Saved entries
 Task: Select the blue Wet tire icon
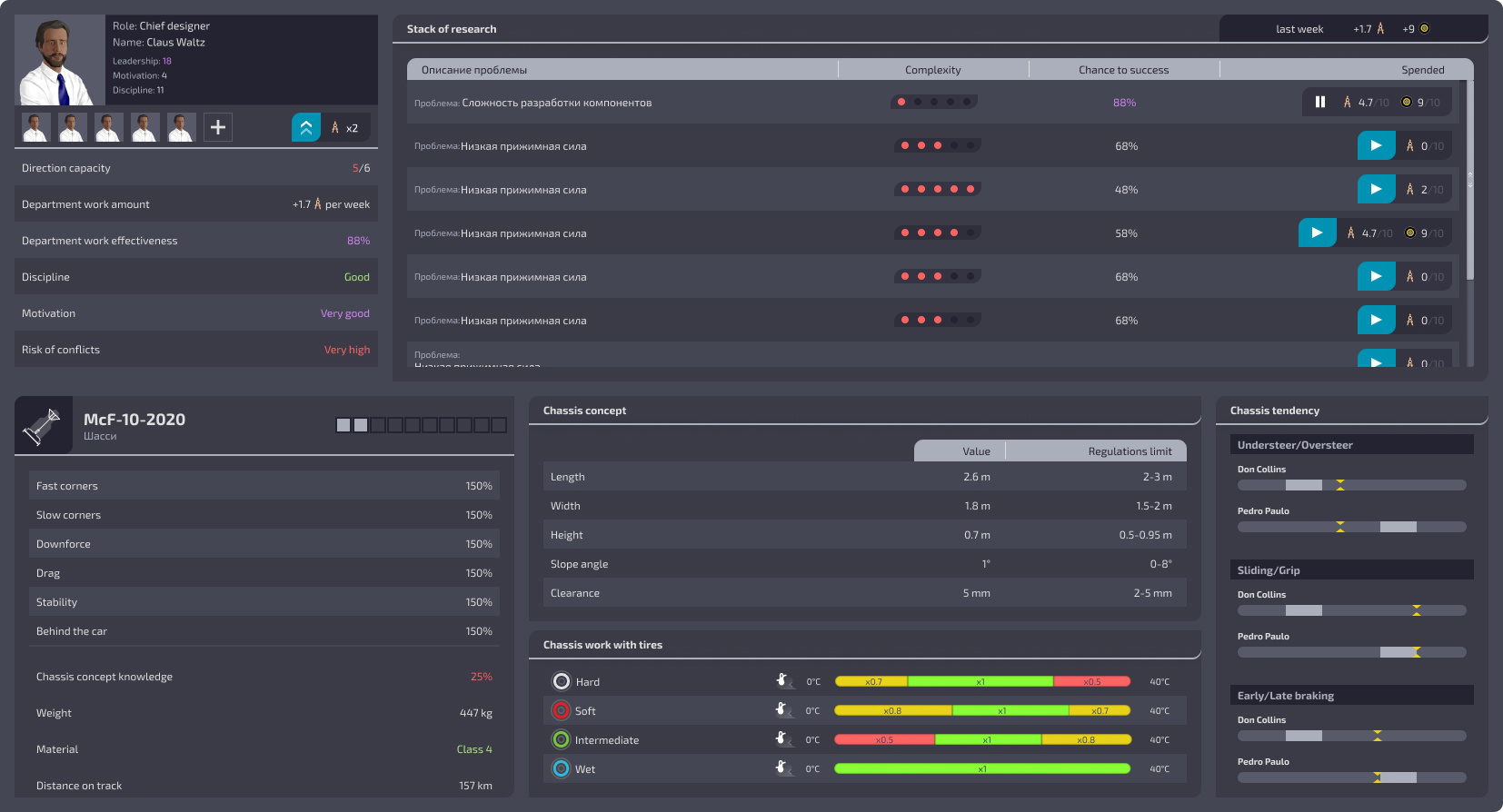point(561,768)
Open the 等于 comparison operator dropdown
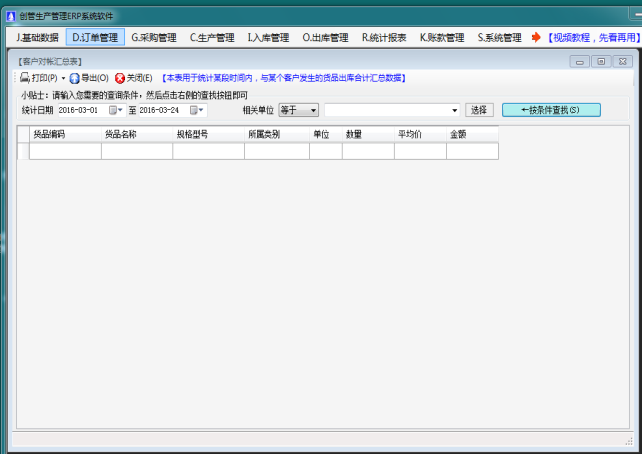This screenshot has width=642, height=454. click(x=313, y=110)
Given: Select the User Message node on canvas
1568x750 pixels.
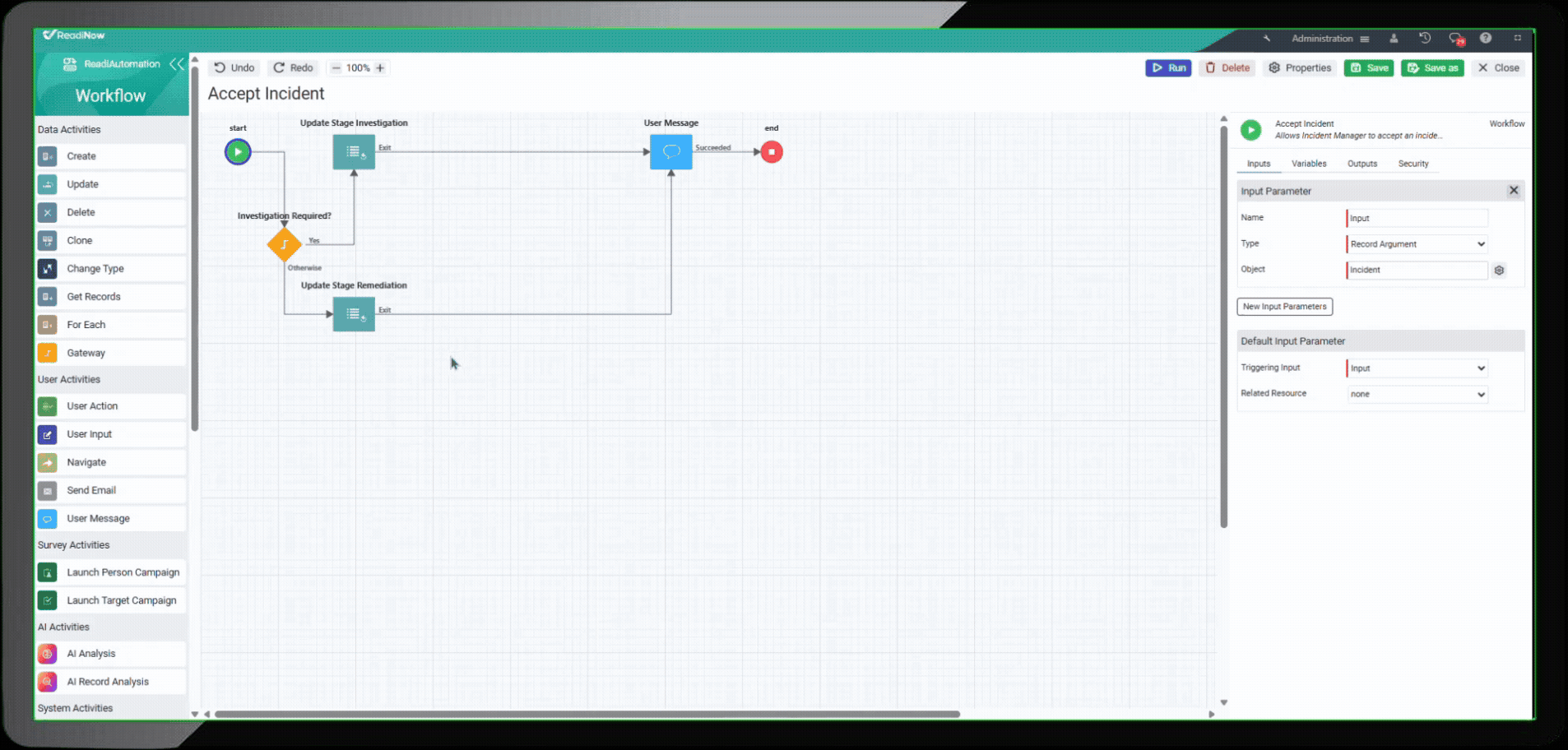Looking at the screenshot, I should tap(670, 152).
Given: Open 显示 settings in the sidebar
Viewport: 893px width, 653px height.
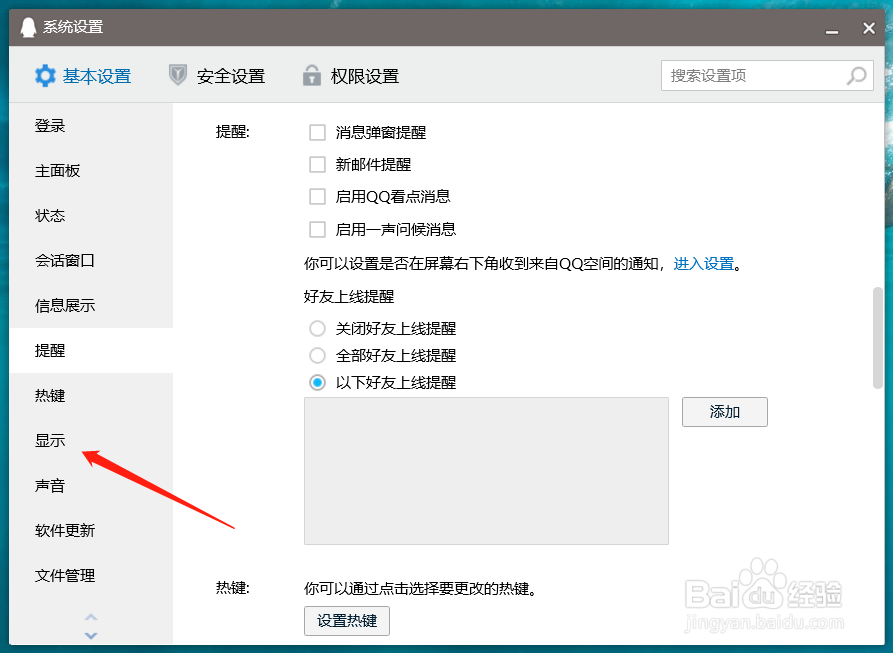Looking at the screenshot, I should [x=50, y=440].
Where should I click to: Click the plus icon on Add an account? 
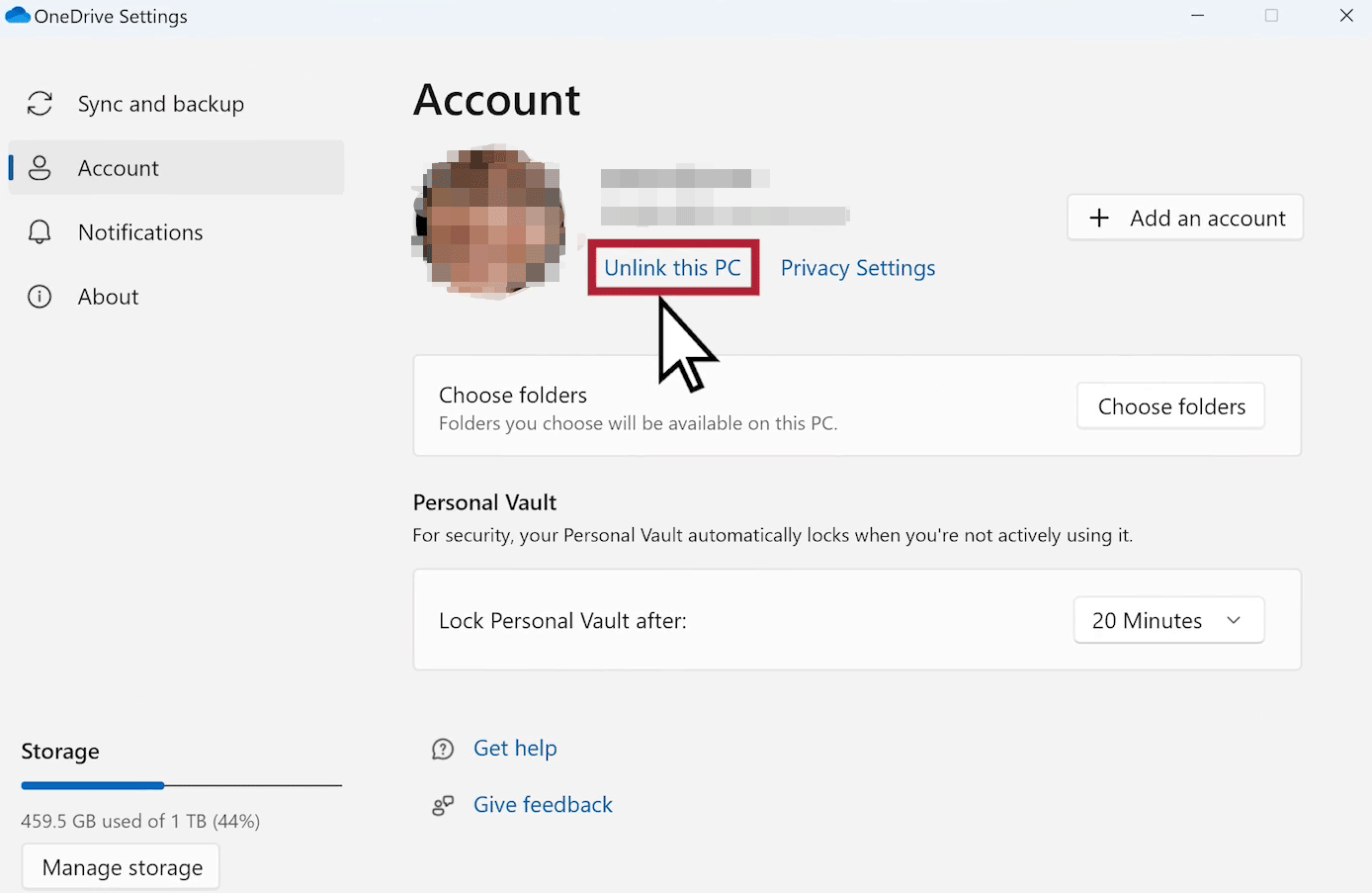[1099, 219]
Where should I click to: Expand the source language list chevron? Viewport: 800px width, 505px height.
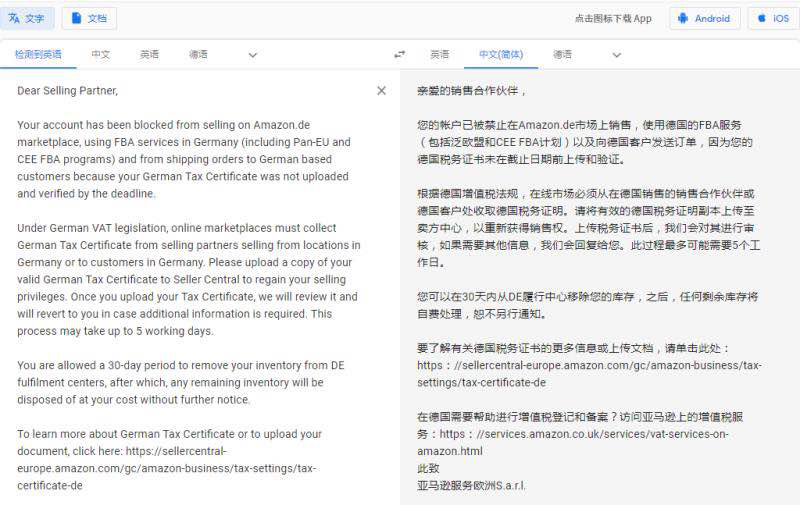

TRY IT —
Copy every line of the records above that contains "Given".

RESULT OF THE EXERCISE —
Given: Select the User Message node on canvas
Given: Open 显示 settings in the sidebar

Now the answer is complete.